Agora, você volta à definição original de “elaborate” e relê: “Involving many carefully arranged parts or details; detailed and complicated in design and planning.” Depois das pesquisas anteriores, você consegue entender que “elaborate” se refere a algo que é detalhado, bem planejado e complexo. Se você quiser fixar ainda mais a ideia na sua cabeça, poderia escrever uma frase usando essa palavra como base central.
Em um dicionário bilíngue, você teria aprendido apenas uma palavra (elaborate), mas agora conseguiu aprender quatro de uma vez só! Percebe o quanto isso pode ser útil?
Obviamente, o exemplo foi meio simples demais, mas você consegue perceber que essa técnica (ou hábito) cumpre bem o papel de tornar conexões mais aparentes e óbvias. Muitas das pessoas que conheço que aprenderam um idioma diferente do nativo foram por uma forma parecida: elas pesquisavam palavras que não conheciam, liam mais palavras que não conheciam e pesquisavam novamente, até entenderem tudo.
Ela não serve só para aprender um idioma, no entanto. Você consegue também pesquisar conceitos que não conhece em qualquer área e cair em um buraco de minhoca surreal. É uma experiência transformadora, para não dizer o mínimo.
Exemplo acima vindo do site Learn How To Learn.
Tive o prazer de testar essa técnica na prática algumas vezes, muitas quando eu nem estava prestando atenção. Por exemplo, uma vez eu estava lendo um blog (ou assistindo um vídeo? Não me lembro) e me deparei com um termo estranho: pixel sorting. Bem, eu sei o que são pixels, e também sei que sorting é ordenação, então seria um algoritmo para ordenação de pixels…?
Fiquei curiosa, um pouco intrigada, e decidi pesquisar mais. Acabei achando pouquíssimas fontes sobre o assunto, além de um artigo, uma comunidade do Reddit e um vídeo (e uns 100 sites para transformar suas imagens automaticamente, claro, mas nenhum tecnicamente útil). Devorei tudo que eu podia devorar sobre o assunto e decidi tentar recriar esse algoritmo do zero em C, apenas por diversão.
Encontrei no artigo o link do script que começou toda essa história e coloquei a mão na massa. Depois de algumas boas horas de trabalho, consegui um resultado até que satisfatório com o meu algoritmo. Um verdadeiro caso de sucesso!
O fim?
Depois de toda essa jornada, você chegou ao final desta mini-série de posts! Parabéns! O que você talvez tenha percebido nessa aventura é que, na verdade, eu fui mais um papagaiozinho falando sobre o porquê das técnicas funcionarem, mas não mostrando muito na prática como aplicar tudo isso em um ambiente real. Falar é muito fácil, difícil é fazer.
E eu concordo! Sendo sincera, fiquei bastante pensativa na hora de encerrar este post (principal motivo de ele ter demorado bem mais que o primeiro, sorry). Depois de passar tanto tempo falando sobre esse assunto, simplesmente encerrar com um “o resto fica por conta do leitor, tchau!” me parecia meio anticlimático.

Dados de origem:
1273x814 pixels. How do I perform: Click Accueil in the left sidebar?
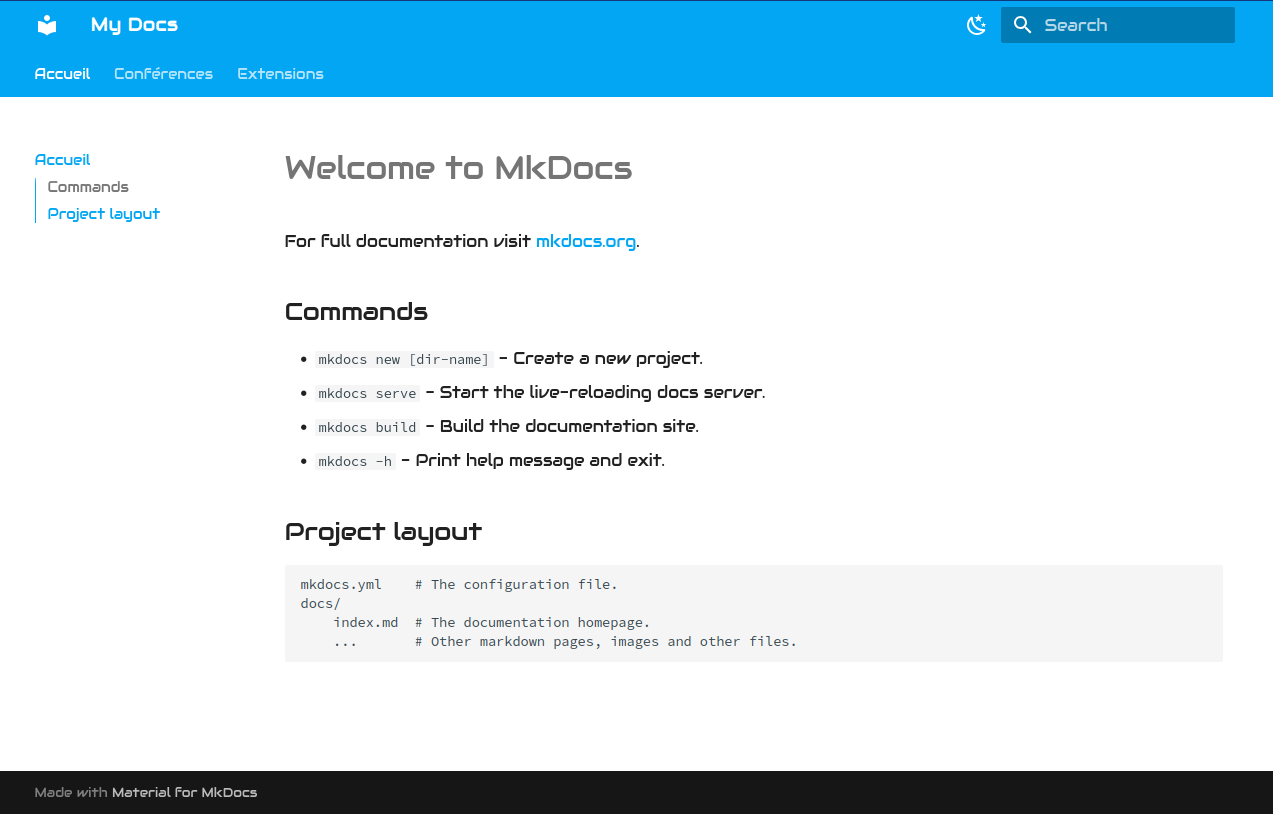[x=62, y=160]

Exercícios:
A) Segundo o texto de leitura, em que linguagem de programação o algoritmo de pixel sorting foi recriado do zero?
B) Por favor, dê continuidade ao texto de leitura sobre técnicas de aprendizado a partir da última frase apresentada.

Respostas:
A) Em C.

B)
O problema é que o meu sistema de estudos, por enquanto, é meio primitivo — ele se baseia nos conceitos abordados nesta mini-série, sim, mas não tenho muitas sessões de estudos ainda para compará-lo. Além do fato de ele ser um sistema bastante pessoal. Ele é ajustado para o que funciona melhor para mim, não sendo muito generalizável (até onde testei).
Por isso, para a infelicidade de alguns, deixo como reflexão a criação do seu próprio sistema de estudo funcional. Ele não precisa ser perfeito, raramente será, mas será a peça principal que você desenvolverá durante suas sessões de estudo, um projeto a longo prazo. Criar do zero seu próprio sistema também é importante para que ele se adeque aos seus objetivos pessoais. Muitas das coisas que falei acabam sendo “inúteis” dependendo da sua meta:
- Se você é concurseiro, fazer projetos reais e pesquisa recursiva são perda de tempo em 90% dos casos.
- Se você quer dominar completamente um conteúdo, principalmente para pesquisa, a proporção entre teoria e prática costuma ser algo próximo de 60/40 (ou até 50/50) do que os 80/20 que eu deixei transparecer na primeira parte.
A questão é que, mesmo existindo métodos com eficácia comprovada cientificamente, tudo depende do seu objetivo final. Por isso, pessoas que querem tirar uma nota boa em uma prova estudam de forma diferente de alguém que precisa se tornar proficiente o mais rápido possível.
Quando eu ainda estava procurando uma boa forma de estudar, assisti a este vídeo do Odysseas sobre Obsidian. Eu assisti ele inteiro, junto com outros vídeos do canal, e achei que tinha encontrado um bom setup para colocar em prática. Resultado? Usei por menos de uma semana. Não houve nenhum motivo sobrenatural além do fato de que o setup não funcionava para meus objetivos. Ele era focado em leitura e escrita, enquanto eu procurava algo mais prático.
Talvez um dia, quando eu tiver dados suficientes, eu faça um post de 6000+ palavras falando com o máximo de detalhes possíveis sobre o meu sistema. Até lá, deixo esse exercício com vocês :v
Referências e Recomendações
Caso você tenha gostado desta mini-série de posts e esteja interessado em saber mais sobre esses assuntos, recomendo a leitura dos artigos abaixo! Alguns são focados exclusivamente em uma técnica só, enquanto outros são mais amplos, mas acredito que cada um tem algo interessante a acrescentar na discussão!
Acho legal você também testar todas as técnicas mencionadas aqui usando esta própria mini-série como base! Você talvez tenha visto conceitos que não conhecia, entenda-os bem e depois faça flashcards. Se você viu alguma palavra interessante, use a pesquisa recursiva e aprenda mais sobre o assunto. Conecte todos esses conhecimentos em um grande diagrama mental. É mais divertido do que parece, é sério.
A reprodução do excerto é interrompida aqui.